Memory and Multicore Issues in Scientific Computing - Theory and Practice
organized by Michael Bader (Universität Stuttgart) and Riko Jacob (Technische Universität München)
The widening gap between memory bandwidth and latency, especially of parallel systems, compared to CPU performance has forced the development of increasingly complex memory hierarchies both, for cache memory on CPUs and for shared-memory compute nodes in HPC platforms. As many algorithms in scientific computing are memory-bound, such limitations have to be taken into account explicitly in algorithm design. The proposed minisymposium will thus deal with new algorithmic approaches and techniques for efficient implementation, as well as with the theoretical foundations of such algorithms, for example:
• Hardware-aware algorithms for compute- and memory-intensive real-world
problems, and the analysis of such algorithms in theoretical models (I/O Model, PEM)
• Cache-oblivious (in general, memory-architecture-oblivious) algorithms in scientific
• Multi-/many-core-aware approaches for small-and large-scale parallel simulations
(including software development and code optimization strategies such systems).

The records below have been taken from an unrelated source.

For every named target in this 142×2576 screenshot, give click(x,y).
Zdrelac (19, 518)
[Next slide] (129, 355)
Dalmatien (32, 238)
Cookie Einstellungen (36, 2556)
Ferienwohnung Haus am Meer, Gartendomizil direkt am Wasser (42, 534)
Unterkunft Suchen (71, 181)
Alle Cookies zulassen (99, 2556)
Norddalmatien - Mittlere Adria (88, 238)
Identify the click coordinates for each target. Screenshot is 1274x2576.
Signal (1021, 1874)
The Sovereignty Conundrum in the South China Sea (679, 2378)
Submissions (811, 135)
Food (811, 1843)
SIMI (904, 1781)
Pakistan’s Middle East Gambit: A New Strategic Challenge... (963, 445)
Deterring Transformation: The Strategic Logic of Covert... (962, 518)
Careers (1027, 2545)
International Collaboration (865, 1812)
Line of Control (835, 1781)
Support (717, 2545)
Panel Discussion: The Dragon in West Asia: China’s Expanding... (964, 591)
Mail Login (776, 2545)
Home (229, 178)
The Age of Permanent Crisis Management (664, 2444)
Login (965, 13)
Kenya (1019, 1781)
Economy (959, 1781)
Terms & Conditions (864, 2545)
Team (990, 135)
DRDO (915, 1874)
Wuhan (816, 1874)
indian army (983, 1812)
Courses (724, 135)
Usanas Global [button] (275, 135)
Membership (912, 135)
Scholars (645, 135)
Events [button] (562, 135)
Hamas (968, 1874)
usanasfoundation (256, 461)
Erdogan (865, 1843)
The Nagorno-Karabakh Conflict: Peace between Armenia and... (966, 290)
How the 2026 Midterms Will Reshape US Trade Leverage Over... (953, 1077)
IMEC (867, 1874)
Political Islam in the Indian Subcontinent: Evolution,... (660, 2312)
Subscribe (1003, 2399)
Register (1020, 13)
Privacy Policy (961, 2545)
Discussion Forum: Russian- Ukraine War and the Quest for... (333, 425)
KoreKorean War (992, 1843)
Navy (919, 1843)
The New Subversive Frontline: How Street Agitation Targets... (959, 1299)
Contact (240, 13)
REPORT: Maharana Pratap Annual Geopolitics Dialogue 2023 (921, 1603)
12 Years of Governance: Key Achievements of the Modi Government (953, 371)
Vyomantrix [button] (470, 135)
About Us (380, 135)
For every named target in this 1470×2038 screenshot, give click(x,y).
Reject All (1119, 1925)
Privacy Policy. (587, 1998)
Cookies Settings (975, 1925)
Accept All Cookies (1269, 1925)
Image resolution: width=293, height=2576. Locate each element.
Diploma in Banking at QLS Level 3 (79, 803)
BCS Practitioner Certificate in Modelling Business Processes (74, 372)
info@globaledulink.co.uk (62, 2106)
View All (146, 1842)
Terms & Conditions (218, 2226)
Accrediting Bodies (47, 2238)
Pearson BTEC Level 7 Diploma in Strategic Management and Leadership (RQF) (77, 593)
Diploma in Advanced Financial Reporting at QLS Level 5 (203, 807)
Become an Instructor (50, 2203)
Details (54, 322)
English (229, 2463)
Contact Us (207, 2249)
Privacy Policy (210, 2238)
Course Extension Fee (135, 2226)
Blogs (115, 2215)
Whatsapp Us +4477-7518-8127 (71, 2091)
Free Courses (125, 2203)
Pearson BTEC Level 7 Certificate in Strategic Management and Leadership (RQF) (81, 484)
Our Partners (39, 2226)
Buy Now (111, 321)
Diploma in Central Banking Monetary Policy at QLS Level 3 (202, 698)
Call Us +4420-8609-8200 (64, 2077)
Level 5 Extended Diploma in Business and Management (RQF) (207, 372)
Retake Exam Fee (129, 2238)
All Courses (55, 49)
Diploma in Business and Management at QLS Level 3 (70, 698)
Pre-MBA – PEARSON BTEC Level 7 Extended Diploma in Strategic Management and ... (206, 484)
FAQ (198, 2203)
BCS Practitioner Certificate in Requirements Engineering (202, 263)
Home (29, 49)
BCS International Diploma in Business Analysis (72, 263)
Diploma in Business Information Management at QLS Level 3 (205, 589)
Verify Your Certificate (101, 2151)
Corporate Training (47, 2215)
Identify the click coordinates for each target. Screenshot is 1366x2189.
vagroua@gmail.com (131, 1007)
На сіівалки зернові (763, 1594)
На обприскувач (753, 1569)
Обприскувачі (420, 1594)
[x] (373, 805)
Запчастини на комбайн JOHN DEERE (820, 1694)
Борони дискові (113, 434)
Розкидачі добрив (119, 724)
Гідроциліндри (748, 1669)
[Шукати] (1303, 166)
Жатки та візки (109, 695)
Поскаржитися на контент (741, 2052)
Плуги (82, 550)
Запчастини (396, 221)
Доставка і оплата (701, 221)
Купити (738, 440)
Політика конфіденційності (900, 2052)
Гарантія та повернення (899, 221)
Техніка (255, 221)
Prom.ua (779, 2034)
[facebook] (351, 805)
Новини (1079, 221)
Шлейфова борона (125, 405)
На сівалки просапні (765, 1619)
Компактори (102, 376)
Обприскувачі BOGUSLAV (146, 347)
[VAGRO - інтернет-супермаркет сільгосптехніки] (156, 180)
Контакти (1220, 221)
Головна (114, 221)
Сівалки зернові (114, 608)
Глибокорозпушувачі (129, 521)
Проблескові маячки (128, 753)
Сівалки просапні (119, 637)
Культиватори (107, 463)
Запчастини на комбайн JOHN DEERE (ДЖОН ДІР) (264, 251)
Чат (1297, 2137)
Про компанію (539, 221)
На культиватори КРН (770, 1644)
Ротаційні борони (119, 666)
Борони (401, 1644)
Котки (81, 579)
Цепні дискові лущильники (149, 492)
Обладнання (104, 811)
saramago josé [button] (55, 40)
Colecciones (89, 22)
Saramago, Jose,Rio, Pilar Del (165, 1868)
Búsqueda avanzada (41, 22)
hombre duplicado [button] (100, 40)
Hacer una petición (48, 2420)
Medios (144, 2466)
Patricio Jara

• Algorithms and models for platforms with hierarchical communication layout.
• New programming models for parallelization on multi-core and hybrid platforms.
• Tools for performance and cache behavior analysis (including cache simulation).
Multicore algorithms and implementations for application problems
organized by Sverker Holmgren (Uppsala University)
Today, all modern computer systems used for computing in science and engineering comprise multicore processors. The systems range from laptops with a dual- och quadcore processors to huge-scale computers where the nodes have several multicore sockets. Also, GPU accelerators with manycore processors are attracting a lot of attention within the high-performance computing community.
A common feature of multicore systems is the bottleneck introduced by the data transfer crossing the socket/GPU card boundary. Often, there is also a potential for very fast communication between the cores within the socket. For performance, it is essential that the parallel algorithms used are adopted to these features. In this minisymposium, parallel algorithms and implementations for a number of important application problem kernels are considered, and it is described how they are modified to deal with the specific features of multicore and hierarchical memory systems.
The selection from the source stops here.